Não apenas tântrica, mas marcadamente varmachara, o chamado “Caminho da Mão Esquerda”. Segundo Christopher D. Wallis, quanto mais à esquerda for a via tântrica, “mais ela enfatiza as seguintes características: não-dualismo, culto ao feminino, inclusão das mulheres, transgressão das normas sociais, simbolismo mortuário ocasional, e gurus carismáticos.” Em que grau essas características se aplicam à visão de Evola é matéria polêmica. Mas diferente de Guénon e Schuon, ele não tinha intenção de salvaguardar as grandes religiões como veículos tradicionais. Pelo contrário, as considerava incapazes de fornecer apoio para a retificação do Ocidente.

O Barão igualmente criticava o que entendia ser a defesa de uma “burocracia iniciática” nos escritos do metafísico francês. Para Evola, muitas das instituições e organizações esotéricas já não providenciavam aos seus adeptos a “realização de estados superiores”. Ou seja, eram também estéreis no terreno iniciático.

As divergências entre Julius Evola e René Guénon levantam alguns dos principais problemas da história do esoterismo ocidental e são fundamentais para entender a Dissidência Tradicionalista

Uma divergência ainda mais fundamental se dava em relação aos Grandes Mistérios. O francês defendia a superioridade brâmane em relação aos ksatryias. Mais ainda, considerava que o processo de “retrocesso de castas” teve início quando estes últimos se rebelaram contra a autoridade espiritual brâmane. A suposta rebelião se ligava a ideias sobre a Geografia Sagrada e os continentes perdidos de Hiperbórea e Atlântida, que por sua vez incluíam assuntos como o do Centro Tradicional Primordial e da Contra-Tradição, que não temos espaço para tratar aqui, mas que se refletiram profundamente na obra do russo Alexandr Dugin, que será abordada em textos futuros.

De todo modo, Evola pensava que as tendências espirituais inscritas no ksatrayia tornavam-no apto a uma iniciação superior pela “usurpação” ou “conquista” das energias veiculadas pelos brâmanes. Esta Iniciação transformava quem a possuísse em um ser acima das próprias varnas. Ora, esta figura existia também para Guénon, um estado de grande realização anterior à divisão da humanidade em castas, e que ele chamava de Hamsa, a condição primordial da humanidade. Evola sustentava, no entanto, que esta era também a função da Realeza Sagrada, o cume do poder do Estado e maior símbolo de transcendência na ordem social.

Assim, o Barão enxergava nas características próprias aos Ksatryias a chave para a retificação do Ocidente, e não na formação de uma elite intelectual [e portanto brâmane], como queria Guénon.

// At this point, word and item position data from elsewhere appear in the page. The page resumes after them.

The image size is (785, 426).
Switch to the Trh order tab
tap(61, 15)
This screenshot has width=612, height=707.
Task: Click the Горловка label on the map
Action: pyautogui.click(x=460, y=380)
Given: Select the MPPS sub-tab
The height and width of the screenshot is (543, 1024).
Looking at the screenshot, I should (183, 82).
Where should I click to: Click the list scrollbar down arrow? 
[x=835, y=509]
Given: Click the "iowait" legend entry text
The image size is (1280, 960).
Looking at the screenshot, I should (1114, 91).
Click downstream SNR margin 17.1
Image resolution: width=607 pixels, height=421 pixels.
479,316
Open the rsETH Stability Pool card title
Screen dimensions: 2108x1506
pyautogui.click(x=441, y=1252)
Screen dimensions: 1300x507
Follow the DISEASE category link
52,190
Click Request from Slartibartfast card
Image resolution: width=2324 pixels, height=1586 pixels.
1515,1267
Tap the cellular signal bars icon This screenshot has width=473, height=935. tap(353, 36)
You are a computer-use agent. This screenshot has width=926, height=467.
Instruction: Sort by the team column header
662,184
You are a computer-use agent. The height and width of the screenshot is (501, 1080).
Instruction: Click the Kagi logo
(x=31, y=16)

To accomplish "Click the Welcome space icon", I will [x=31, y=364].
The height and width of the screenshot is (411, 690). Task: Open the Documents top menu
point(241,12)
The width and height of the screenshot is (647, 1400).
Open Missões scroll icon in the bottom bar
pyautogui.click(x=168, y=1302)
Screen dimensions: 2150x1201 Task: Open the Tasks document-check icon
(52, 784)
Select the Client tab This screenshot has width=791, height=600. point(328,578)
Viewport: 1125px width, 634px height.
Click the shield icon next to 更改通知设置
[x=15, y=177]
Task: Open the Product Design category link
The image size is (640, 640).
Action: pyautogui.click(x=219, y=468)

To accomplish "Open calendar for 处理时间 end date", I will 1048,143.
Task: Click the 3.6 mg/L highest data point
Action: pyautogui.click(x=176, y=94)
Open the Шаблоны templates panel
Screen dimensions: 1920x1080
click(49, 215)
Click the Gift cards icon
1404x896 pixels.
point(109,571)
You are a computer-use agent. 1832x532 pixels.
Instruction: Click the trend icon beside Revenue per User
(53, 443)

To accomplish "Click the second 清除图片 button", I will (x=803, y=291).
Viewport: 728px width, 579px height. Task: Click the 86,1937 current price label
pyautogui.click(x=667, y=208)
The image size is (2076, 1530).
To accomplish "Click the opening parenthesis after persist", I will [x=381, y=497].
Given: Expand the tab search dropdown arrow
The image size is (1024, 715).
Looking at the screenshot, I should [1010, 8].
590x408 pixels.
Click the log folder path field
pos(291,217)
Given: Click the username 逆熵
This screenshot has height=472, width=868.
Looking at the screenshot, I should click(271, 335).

A forma do Império -- com um governante sagrado, capaz de unir em si próprio a iniciação do guerreiro e a do sacerdote – seria aquela que representava no mundo o Homem Cósmico; não as civilizações em que a autoridade espiritual se concentrava nas mãos de brâmanes. No debate político da história europeia, os evolianos costumam dizer que estariam do lado dos gibelinos e do Império, contra os guelfos e o Papado. Esta quase inversão na hierarquia de ksatrayias e brâmanes era acompanhada também pela valorização da ação [espiritual] sobre a contemplação. Também se associava à valorização que Evola conferia em sua Metafísica da História às sociedades indo-europeias, consideradas ksatryia e ativas, e oriundas do Norte Global; em relação às sociedades orientais, tidas por sacerdotais [brâmanes] e contemplativas. [7] 

Enfim, estas discussões entre Guénon e Evola, que podem parecer sutis demais para os leitores, são vitais para quem deseja entender de modo apropriado o Tradicionalismo, incluindo o envolvimento de dissidentes com esta corrente de pensamento. Na verdade, boa parte da história das ideias esotéricas ocidentais se conecta com estas questões. Elas induzem a uma abordagem distinta do mundo ao redor, da natureza da ordem social, do papel das religiões e instituições sagradas, bem como visões díspares sobre a História, os ciclos cósmicos e as raízes dos processos de decadência espiritual e civilizacional.

Como dito no início, Evola se envolveu diretamente com o pensamento de sua época, em diálogo que tinha por objetivo impregnar de esoterismo o mundo em que vivia. Mesmo as obras mais polêmicas, como “Síntese da Doutrina da Raça”, visavam “corrigir” a perspectiva que ele considerava profana. Há muita polêmica a respeito de seu envolvimento direto com o nazi-fascismo nos anos 1940, ainda que ele próprio não se considerasse fascista e tivesse produzido críticas a essa ideologia desde os princípios dos anos 1930. É indubitável que suas escolhas naquelas décadas continuam inspirando movimentos neonazistas, embora ele também tenha realizado críticas ferrenhas ao Nazismo. O que aliás, também aponta um erro flagrante de Teitelbaum em entrevista concedida este ano.[8]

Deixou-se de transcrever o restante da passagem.